Unless you are crossing the top of the Steel bridge, just the first of many examples I could cite.

Spiffy
Subscriber

if I have to ride the top section of the Steel Bridge then I prefer taking the lane rather than having to deal with pedestrian dodging…

although sometimes the traffic makes it a less appealing option if I’m actually trying to get somewhere on a schedule…

I prefer taking the lane on the Hawthorne Bridge as well, but the metal grate makes it harder to pedal so I usually don’t…

Dan A
Subscriber
Dan A

Eh, I just slow to walking speed when I pass pedestrians. I rarely encounter more than a few when I’m heading westbound.

Hello, Kitty
Subscriber
Hello, Kitty

How do you pass if you are traveling at the same speed? 🙂

Dan A
Subscriber
Dan A

When I pass them in the opposite direction, I’m moving at walking speed. When I pass them in the same direction, I’m moving at fast walking speed.

Hello, Kitty
Subscriber
Hello, Kitty

I figure the faster I go, the less time the pedestrian is stressed by my presence. I try to be super considerate when I ride on the sidewalk.

Dan A
Subscriber
Dan A

Well then you should definitely avoid riding on the sidewalk.

wsbob
Guest
wsbob

“…Of course there are times/places where separated facilities are safest; there are other times where mixing with auto traffic is safer. This is such a context-sensitive question…” h kitty

True…context has much to do with what part of the road is best for traveling by bike. All together as a group, the considerations involved in advising which area of the road is best, and legal, for a given rider, is probably too complex in to put in a few simple sentences.

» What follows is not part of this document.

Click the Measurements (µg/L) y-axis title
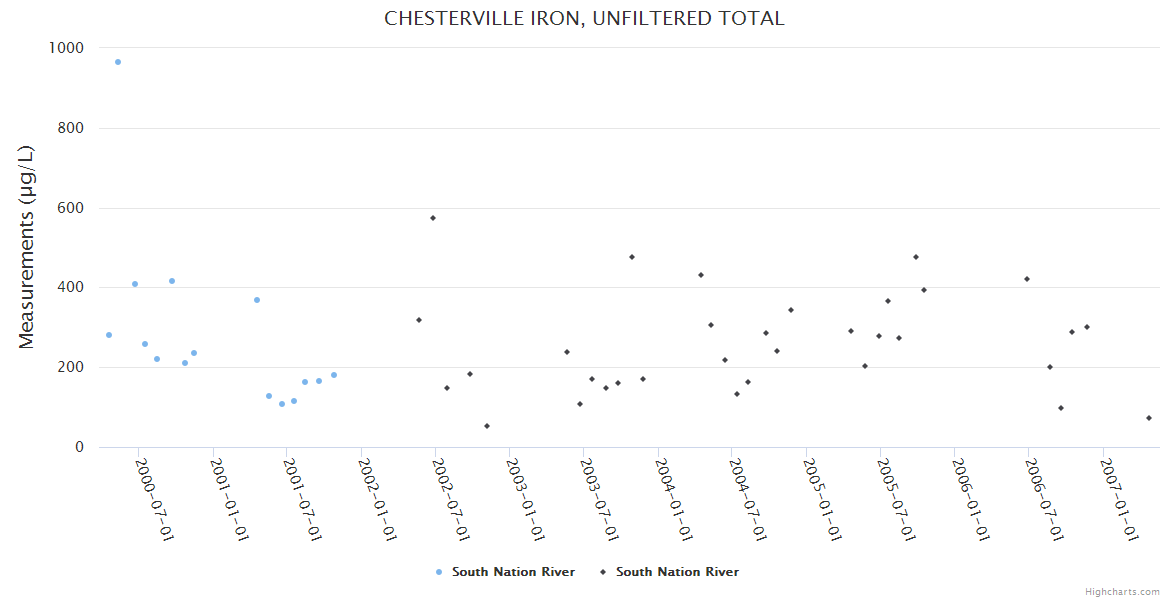The image size is (1170, 600). point(27,246)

People biking need to make themselves aware, or somehow be helped to be made aware of the extent of their legal right to use the road, and of the advisable choice of how to use the road according to what type of rider they are, and what their travel needs are.

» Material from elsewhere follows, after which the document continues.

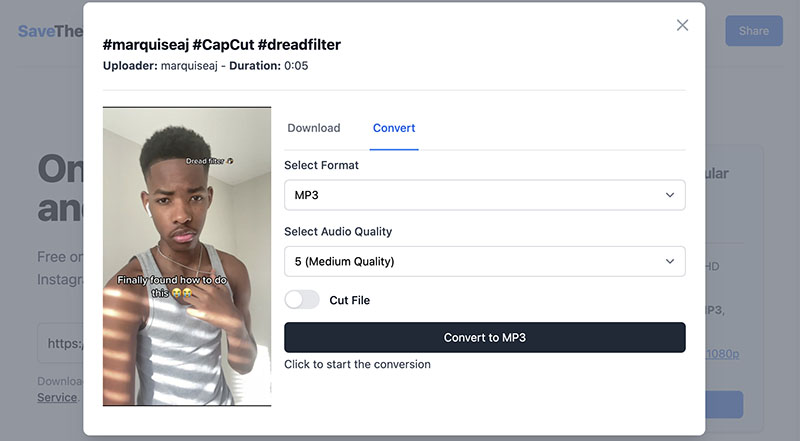Click the Share button in the header
The width and height of the screenshot is (800, 441).
754,31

Without knowledge of some specific, typical situations in which the right to use the road with a bike applies, and an understanding of how to handle those situations…people can be hugely disadvantaged in their ability to travel the road with a bike.

Ideas of road travel by bike being entirely separated on all roads, from roads being used for motor vehicle travel, seem to me to be entirely impractical. I would very much like to see some increase in the provision of bike specific road infrastructure, but not to an extreme exclusion of availability, legally or in a practical sense, of the use of the road with a bike.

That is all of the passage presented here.